===== Source material =====
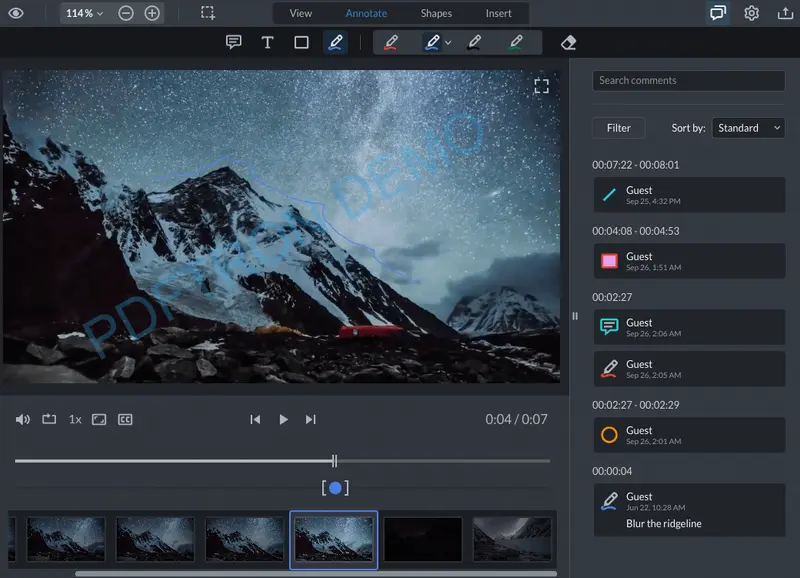Toggle loop playback
The image size is (800, 578).
(x=49, y=419)
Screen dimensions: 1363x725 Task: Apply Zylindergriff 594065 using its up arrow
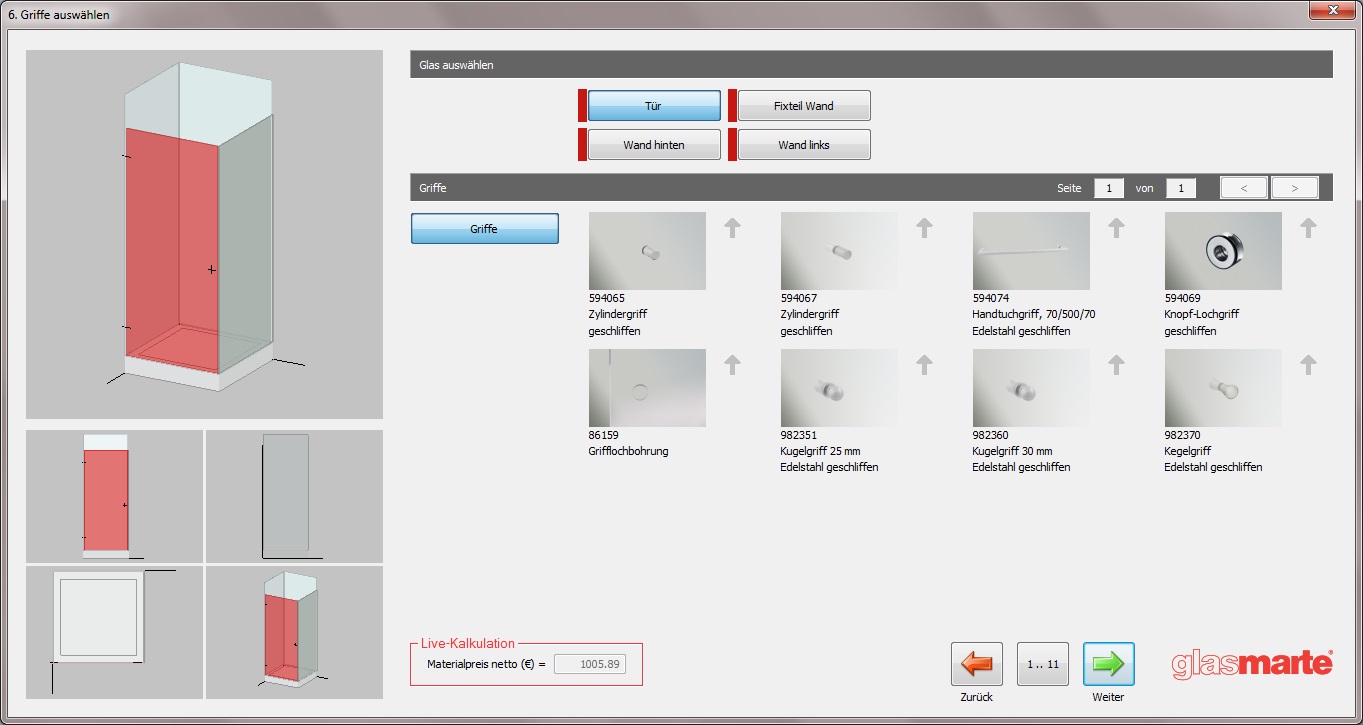[732, 228]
=====
Work required -
Nothing but the lines from the line containing "Screen dimensions: 1363x725" through the last line of the records above should be written out, exactly and without the pictures.

Completed task -
Screen dimensions: 1363x725 Task: Apply Zylindergriff 594065 using its up arrow
[732, 228]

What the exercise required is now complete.